BUSINESSES near the Ipswich Road works have been given another kick in the teeth after one firm was ordered to remove signs telling people they’re still open... within 24 hours of putting them up.

Long-established independent firm Rollerworld has been threatened with legal action and potential fines by Colchester Council, less than a day after installing the signs.

The firm says it has been warned it has 48 hours remove them or face the consequences.

Rollerworld general manager Karl Zabroski said: “Many of our customers have been baffled by the confusing signage for the diversion route in place. Many of these customers are simply being sent the wrong way.

“After numerous conversations with and broken promises from the authorities to have these signs amended, we took it upon ourselves to put adequate signage within the affected area.”

He added: “We understand the rules and laws regarding flyposting but we would expect that some consideration to the circumstances be applied.”

The £5.5 million Ipswich and Harwich roads scheme, which will see single roundabouts replacing double roundabouts, began in September 2018 and is expected to finish some time this summer.

Clacton and Frinton Gazette: The Ipswich Road scheme kicked off in September 2018The Ipswich Road scheme kicked off in September 2018

Contractors have just agreed to trial reopening Ipswich Road roundabout.

Mr Zabroski said: “We are concerned if our customers can’t find us the future of a small, family-run business, which has been such an important part of Colchester’s history and culture for 30 years, could be in jeopardy.”

Darren Lisney, who runs the Old Siege House restaurant in nearby East Street, has emailed MPs, councillors and even Prime Minister Boris Johnson asking for help.

The letter said: “I am concerned they will not be finished until 2021 at some point, in which case we might as well close now and save losing more money.
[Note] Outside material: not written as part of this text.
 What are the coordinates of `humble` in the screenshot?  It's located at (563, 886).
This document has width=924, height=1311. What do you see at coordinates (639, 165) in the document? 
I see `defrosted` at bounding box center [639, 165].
We need help now before it is too late for us and other businesses in the area.”

A spokesman for Colchester Council said temporary advertising consent was needed.

He said: "While we recognise the frustration and disruption residents and businesses have experienced since the roadworks began, we do have a duty as the local planning authority to investigate incidents of fly-posting when they are reported to us.

“In this case, unauthorised advertisements had been placed on street furniture and on roundabouts without the consent of the highway authority and landowners and, therefore, will have to be removed.

“While there are some exemptions to the Town and Country Planning Act 1990 that permit the display of certain materials in some locations with the consent of the landowner, most local authorities operate a zero-tolerance policy on fly-posting – Colchester Council included.

“If any business is looking for a temporary advertisement consent for a suitable sign, they should apply through the normal planning process and submit an application for advertisement consent.”

A spokesman for County Hall said: "Official highways signage is already in place to advertise local businesses in this area where appropriate, while works are ongoing.

"Unofficial signage is not permitted in any situation as they can distract drivers from the road and restrict visibility, especially when placed on centre islands or next to other road or traffic signs.”